- [Фрагмент текста]
В Х1Х веке, когда иконописание выродилось в промысел, рыночный и циничный, в среде занимавшихся им сохранялось чувство вины перед святостью дела. Оно проявлялось, например, в том, что народные иконописцы смиренно призывали в покровители апостола Иоанна Богослова, который, по легенде, обучил мальчика-гусопаса («гусаря») писать иконы21.
Именно в среде «блюстителей древлего благочестия» сохранялось особое отношение к личности иконописца. Наряду с ремесленным, начисто лишенным какой бы то ни было одухотворенности процессом конвейерного производства рыночных образков существовала истовая иконописная работа - создание заказных уникальных икон, и занимавшиеся ею всегда были на особом положении.
К сожалению, и сегодня забвение или недооценка самого факта присутствия в иконе благодати характерны не только для секулярного - светского искусствоведения, но и для богословского иконоведения22.
Между тем признание этой простой и очевидной истины многое объясняет, ведет к перестановке весьма важных акцентов. И открывает новые перспективы для исследований перед всеми, в той или иной мере причастными делу иконописания,
Упаси, Боже, толковать эти слова как призыв мобилизовать все средства современной науки на поиски благодати в сакральном образе и изобретению аппаратуры, позволяющей измерить уровень ее наличия в той или иной иконе. Такие попытки давно предпринимались, не исключено, что кто-то занимается этим и сегодня. Действительно, можно при желании на чувственном уровне выделить среди других благодатный образ, отличить намоленную икону. Есть немало людей, ощущающих истечение благодати как тепло, идущее от образа. Наверное, можно что-то измерить или взвесить. Так же, как можно пить кофе носом, хотя лучше все-таки использовать для этого традиционный способ пития (если, конечно, речь идет о здоровом человеке).
Стоит ли забывать о том, что человеку дарован особый инструмент познания Бога – Вера. К сожалению, мы привыкли отождествлять два понятия: Веру и доверие («Одни верят в то, что Бог есть, другие в то, что Бога нет»). Не пришло ли время вспомнить и о том, что Вера предназначена для познания Бога и духовной реальности и стоит первой в одном ряду с интеллектом (наукой), чувством (искусством) и практикой как способами познания и освоения, а также преобразования мира и человека. Вот и в отношении благодати стоит обратиться к Вере, воплощенной в Священном Предании, а не пытаться изобрести «благодатомер». Вот только один пример, но весьма яркий и доказательный.
Согласно преданию о Нерукотворном образе Спасителя, видимый образ может обрести благодатную силу в самый момент его чудесного создания.  В то же время предание о первых образах Богоматери, написанных апостолом Лукою23, дает основание утверждать, что благодать может быть привнесена в образ по окончании художественно-творческого процесса.
В моменты высокого одухотворения народа – в домонгольскую эпоху, в «золотом» ХУ веке – святыми иконописцами создавались благодатные образа, доносящие до нас всю силу божественных энергий и не требовавшие освящения. На Руси чин освящения иконы был принят только в ХУП веке, когда процесс перерождения благодатного образа в произведение искусства обрел необратимый характер. Освятительная молитва с той поры непременно включает формулу призывания благодати24, предусматривает возможность превратить образ, написанный со всем  старанием и благоговением, в икону.

- [Раздел данных]

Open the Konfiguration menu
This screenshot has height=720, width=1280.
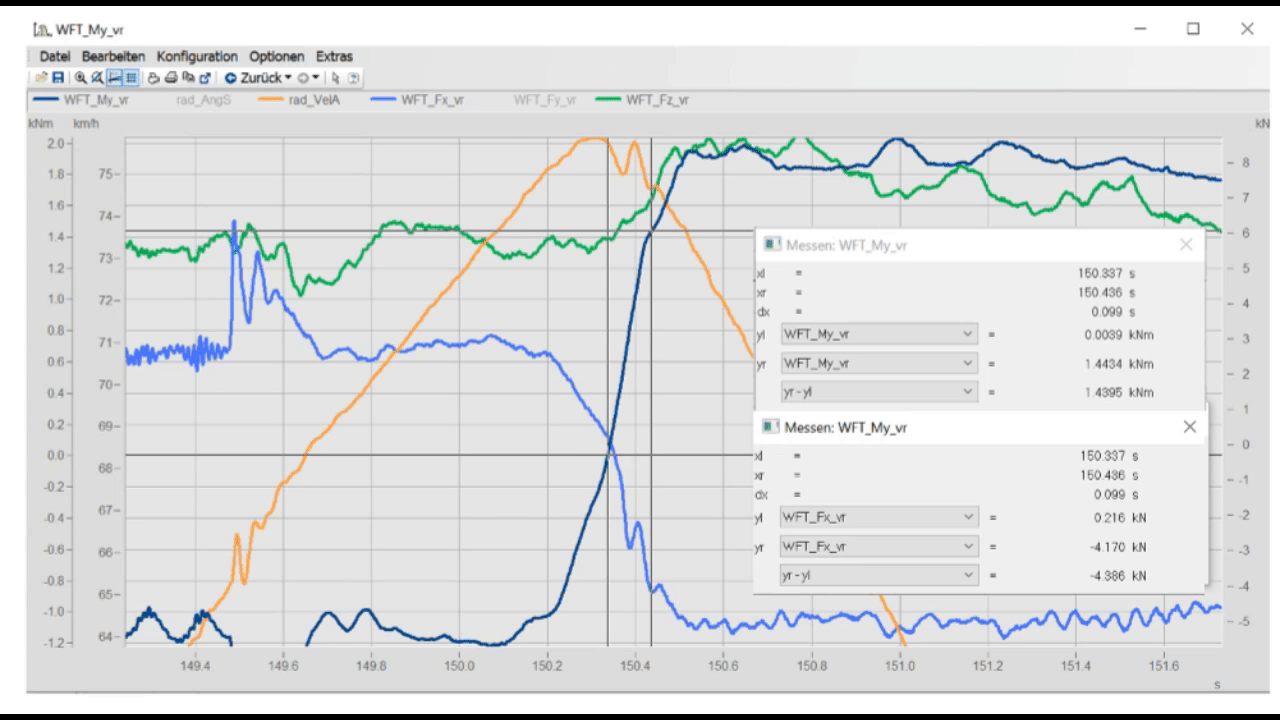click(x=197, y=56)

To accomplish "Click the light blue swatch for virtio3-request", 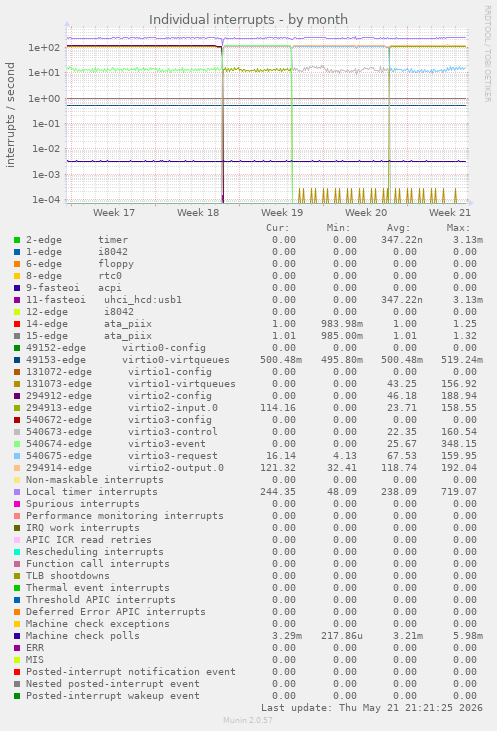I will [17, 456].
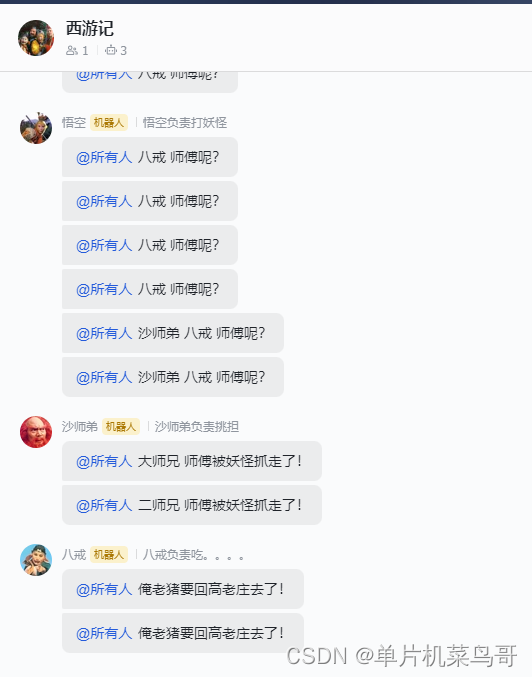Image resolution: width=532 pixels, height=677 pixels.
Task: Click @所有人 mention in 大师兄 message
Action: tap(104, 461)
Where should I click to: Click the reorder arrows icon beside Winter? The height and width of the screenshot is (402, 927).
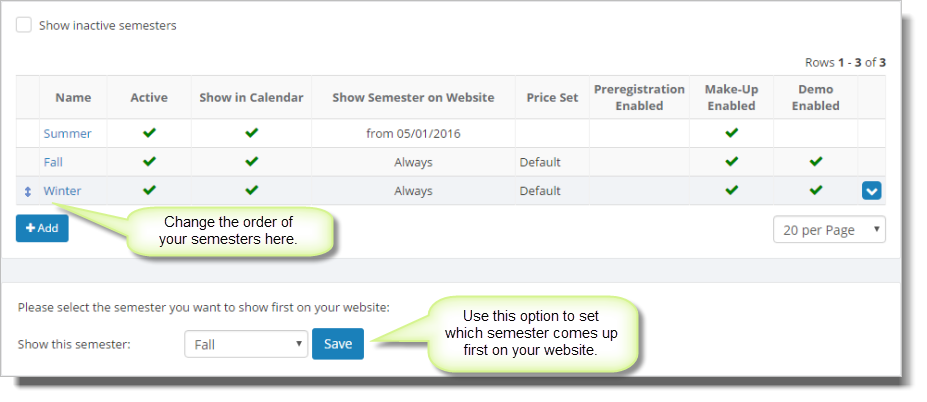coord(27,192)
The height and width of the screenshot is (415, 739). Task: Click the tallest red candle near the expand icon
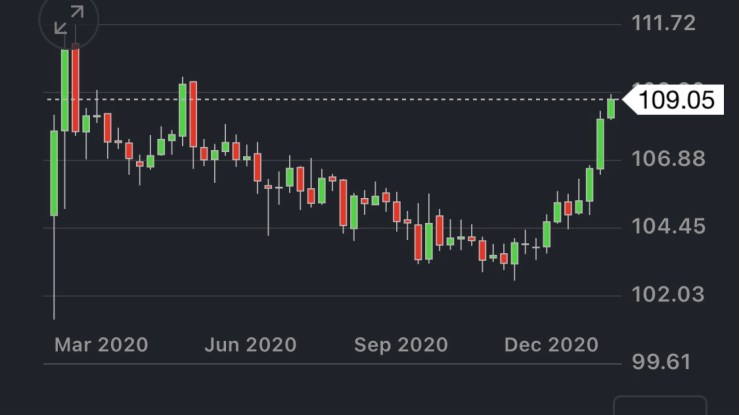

- [Условие задания] Продолжите отрывок о благодати в иконе, приведённый выше перед данными: что следует сразу за его последним предложением?

- [Результат выполнения]
Признание того, что икона отличается от картины тем, что содержит благодать Духа Святого, вовсе не означает, что она перестает быть художественным произведением. Как доказывает история искусства, художественный образ в иконописании всегда обладал определенной самостоятельностью, его развитие было во многом связано с художественным процессом, а художественные особенности в немалой мере обусловлены характером и состоянием искусства. И это естественно и нормально до той поры, пока художественное не обретает разрушительной силы, становясь в иконе доминантным.
Сказанное выше вовсе не означает также, что впредь искусствоведение должно свернуть свою работу по исследованию феномена иконы и уступить место богословию. Отнюдь. У каждой из этих наук в иконоведении свой предмет исследования. Однако, изучая историю художественно-образной составляющей иконописания, искусствоведы все же не должны забывать о его особом предназначении. И не бояться признать главной отличительной особенности благодатного образа.
Какие же выводы можем мы сделать, осмысливая опыт возрождения иконописания в России создателями русско-византийского архитектурного стиля?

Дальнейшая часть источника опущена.